Mais dans la vallée, tous nos interlocuteurs le répètent : ils restent “humbles” face à cette nature changeante, imprévisible. D’autant que l’étude de l’érosion des montagnes, délicate vu l’histoire géologique extrêmement complexe du terrain observé, n’existe que depuis le début du siècle. “Nous ne connaissons pas tout, et donc ne maîtrisons que peu de choses”, juge Mathieu Tisné. Et la réalité ayant un temps d’avance sur l’expertise, l’effritement est beaucoup plus rapide que les prévisions scientifiques.
Ainsi, scientifiques, guides de montagnes, associations, secouristes, gardiens de refuge, alpinistes ou encore élus locaux, s’allient pour comprendre et analyser ce nouveau risque en montagne. Pour l’instant, leurs meilleurs atouts restent la communication, la sensibilisation et la prévention. Preuve que c’est efficace, le nombre d’accidents liés à des éboulements n’a pas augmenté. Mais à l’heure actuelle, aucun village ne fait l’objet d’une surveillance : “On pousse tout le monde à devenir nos yeux car les chercheurs ne peuvent pas être partout”, insiste Ludovic Ravanel.

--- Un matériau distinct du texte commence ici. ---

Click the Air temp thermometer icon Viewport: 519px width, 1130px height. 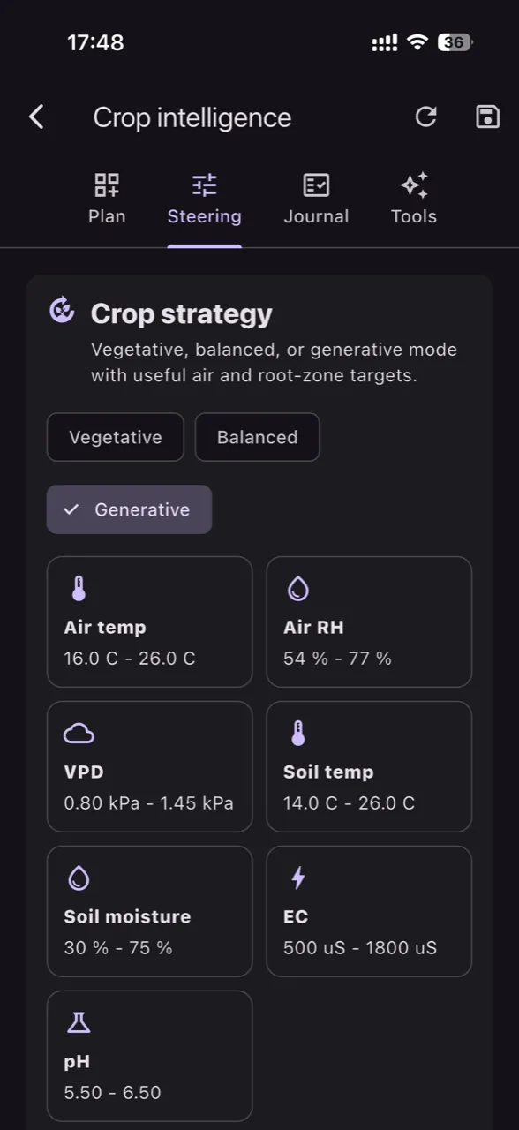[x=79, y=589]
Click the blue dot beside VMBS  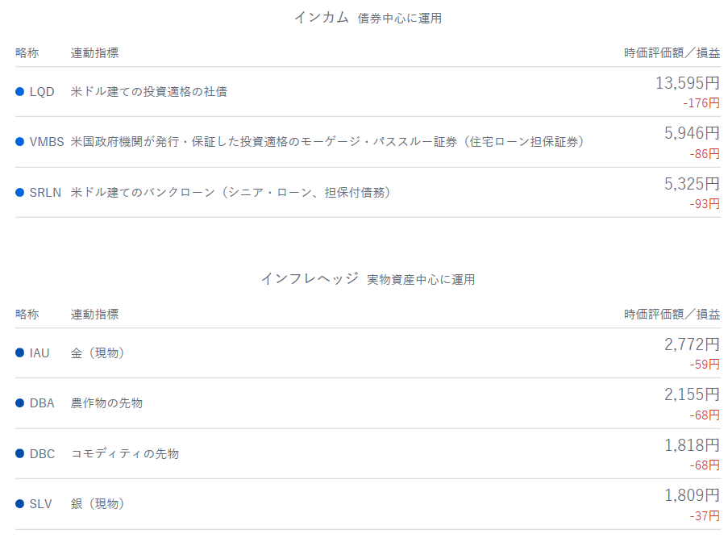pyautogui.click(x=20, y=142)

“Que se passera-t-il quand le réchauffement aura dégelé les premières couches des montagnes ?” s’interroge Claude Jacot, l’adjoint à la sécurité en montagne de la ville de Chamonix. Et “Ludo” de répondre : “Toutes ne s’écrouleront pas. Beaucoup sont stables. Par contre, celles qui sont fragiles risquent de déclencher de gros événements. Et de ce point de vue, les paysages évolueront ces prochaines décennies.” Laissant sûrement des Alpes méconnaissables en 2100.